2 Comments on “Absichtsfragen – weshalb Trump hätte gewinnen können und weshalb zehnmal weniger grüne Autos gekauft werden, als Umfragen abbilden

  1. Jetzt ist es wirklich an der Zeit, Greta nicht mehr zu unterschätzen:

    Hintennach ist der Prognostiker klüger: Die Umfrageforscher haben auch in den NR-Wahlen deutlich daneben gelangt. Die Verluste der SVP, insbesondere jedoch die Gewinne der grünen Parteien wurden unterschätzt. Dass die SP Verluste einfährt, hatte praktisch niemand auf dem Radar. Auch wenn die Abweichungen bei den Instituten nicht derart weit ausserhalb der statistischen Streubereiche liegen, wiesen sie doch alle in dieselbe falsche Richtung. Der elementare Fehler liegt dabei auch darin, dass es sich bei den online-Umfragen wegen der Panelrekrutierungen längst nicht mehr um Zufallsstichproben handelt und die statistischen Massstäbe der Wahrscheinlichkeitsrechnung gar nicht mehr anwendbar sind. Dazu kommt, dass die Umfragen die jetzt entscheidenden urbanen, mobilen Millenials unterdurchschnittlich erreichen und die besser erreichbaren Senioren im ländlichen Raum diesmal etwas stimmfaul waren.
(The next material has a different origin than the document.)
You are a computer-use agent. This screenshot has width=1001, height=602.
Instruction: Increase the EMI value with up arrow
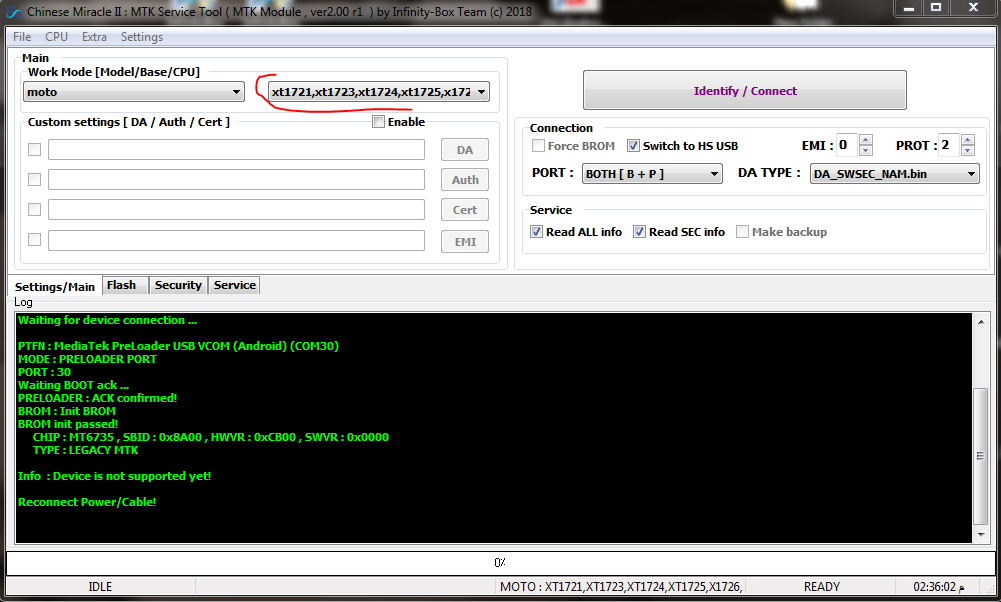(x=866, y=140)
    Dass es den Grünen gelingt, eine derartige „kollektive Identität“ ohne die von der SVP forcierten Verlustängste abzuholen, hätte ich nicht vermutet. Überschätzt habe ich auch die Mobilisierungsfähigkeit der SVP. Definitiv an der Zeit ist es allerdings, Greta Thunberg nicht mehr zu unterschätzen.

  2. Präsidentschaftswahlen USA 2020:

    Insgesamt waren die umfragebasierten Prognosen eher besser, als 2016. Die Mehrheitsverhältnisse zugunsten von Biden in Swingstaaten, realisierten sich tatsächlich, währenddessen der geringe Vorsprung von Hillary Clinton 2016 – immer noch innerhalb der statistischen Streubereiche – ins Umgekehrte gekippt war. Allerdings war der Wahlausgang knapper als prognostiziert, da die Prognosen die Mobilitätskraft von Trump, welcher – wie vorausgesagt – Millionen von Stimmen mehr erhielt als 2016, resp. die Unterrepräsentanz von dessen Zielgruppen in den Umfragen nicht genügend berücksichtigten.

    Zudem basierten die Stichproben auf veralteten Strukturvorgaben, welche der rasanten demographischen Veränderung in Staaten wie Arizona und Georgia nicht gerecht wurden. Diese Defizite habe ich unterschätzt und deshalb die Wahrscheinlichkeit eines Sieges von Trump überschätzt.

    Schliesslich wurde das Betrugspotenzial in den republikanisch regierten Staaten letztlich – sei es aus Schlamperei oder doch zu geringer krimineller Energie – nicht ausgeschöpft.

    Ideologisch/ emotional ausgerichtete kollektive Identitätsaspekte waren die entscheidenden Wahlmotive, was befragungstechnisch schwierig zu erfassen ist. Individuelle Nutzen (resp. Schadensaspekte wie der Wirtschaftsabschwung und die Coronabedrohung) waren von geringerer Bedeutung.
    Die Social-Medianalysen, welche einen Sieg von Trump prognostizierten, waren korrekt hinsichtlich der enormen Mobilitätswirkung von Trump mit gegen 80 Mio Twitter-Followern. Allerdings mobilisierte Trump – im Gegensatz zu 2016 – auch die Gegner überdurchschnittlich, wie ersichtlich anhand der Rekordstimmbeteiligung.

    Dazu kommt, dass Trump‘s Wählerpotential, wie o. ausgeführt, tatsächlich gewachsen ist und monolithischer wurde: Die County-Analysen zeigen, dass die Trumpmehrheiten dort, wo Trump schon 2016 überdurchschnittlich stark war, noch zugenommen haben. Auf der bundesstaatlichen Ebene traf dies insbesondere für Florida zu.

    Insgesamt zeigt sich, dass Umfragen dem komplexen Wahlsystem in den USA kaum gewachsen sind. Weltweit wird die Treffsicherheit von Umfragen abnehmen, da die Komplexität und Irrationalität der Entscheidungsfaktoren bei Wählern Umfragen insgesamt überfordert.